Mr. Anschell of CBS disputed that, saying that the network’s correspondence with the attorney general’s office produced nothing except a warning that as of June 15, state law had been changed to limit the number of hours that children can be on the set of a television production.


Mr. Anschell also said that state labor laws did not apply. “The children were not employed under the legal definition,” he said. “They were not receiving set wages for performing specific tasks or working specific hours.”


But the parents were told before the children left to go to the set that they would receive a $5,000 stipend for their participation. The children also had the opportunity to earn a gold star that was given at the end of each episode — or roughly every three days of filming — that at the end of the session could be turned in for a $20,000 check. In addition, the children were assigned tasks and were paid for those with buffalo nickels, which they could then use to buy items at a dry-goods store or a candy shop or to buy drinks at a root beer saloon.

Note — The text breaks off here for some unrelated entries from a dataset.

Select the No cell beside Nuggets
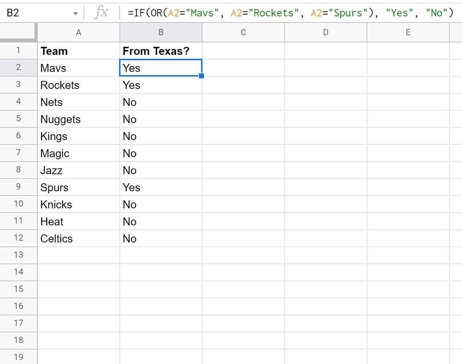 click(x=161, y=119)
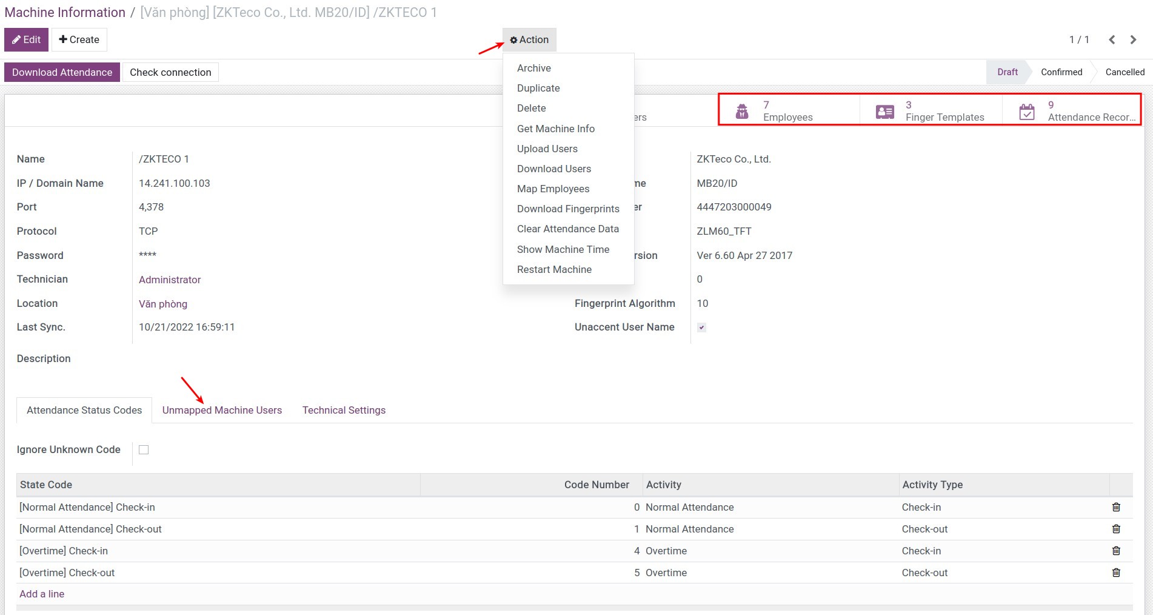Delete the Normal Attendance Check-out row

[1116, 529]
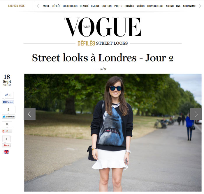Switch to English via the UK flag
The width and height of the screenshot is (204, 194).
pos(6,152)
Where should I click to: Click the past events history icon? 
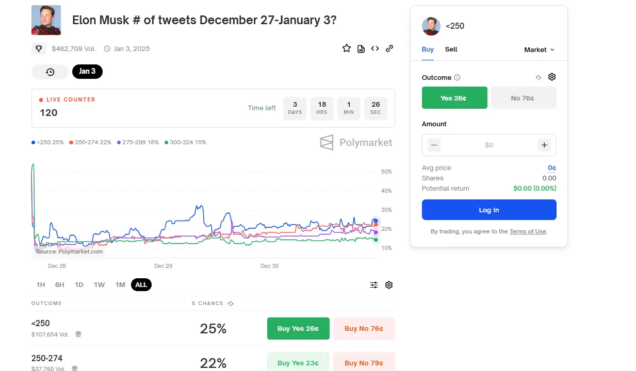[x=50, y=72]
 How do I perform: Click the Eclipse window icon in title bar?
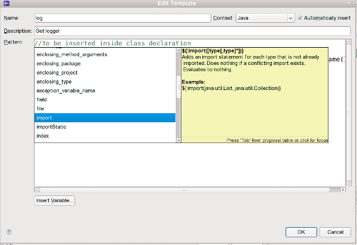point(5,4)
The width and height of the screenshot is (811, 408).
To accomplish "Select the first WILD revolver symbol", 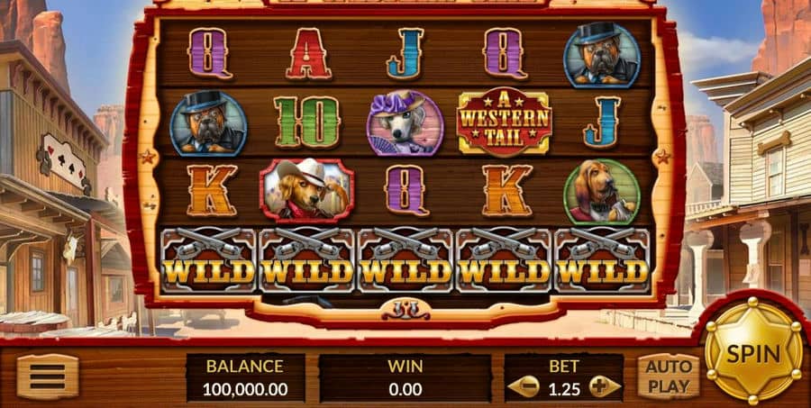I will click(x=208, y=260).
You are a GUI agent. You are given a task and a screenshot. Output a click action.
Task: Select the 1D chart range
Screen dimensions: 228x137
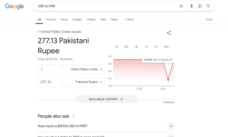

Nevertheless, Mr. Anschell said, “those were not wages and did not create an employee relationship.”


The children’s definition of work is somewhat different. “Everyone usually had a job,” said Mike, an 11-year-old from Bellevue, Wash., who participated in the show. Among them were cooking, cleaning, hauling water and running the stores, where, he said: “It was hard work, but it was really good. It taught us all that life is not all play and no work.”


Taylor, from Georgia, agreed. “I learned I have to work for what I want,” she said.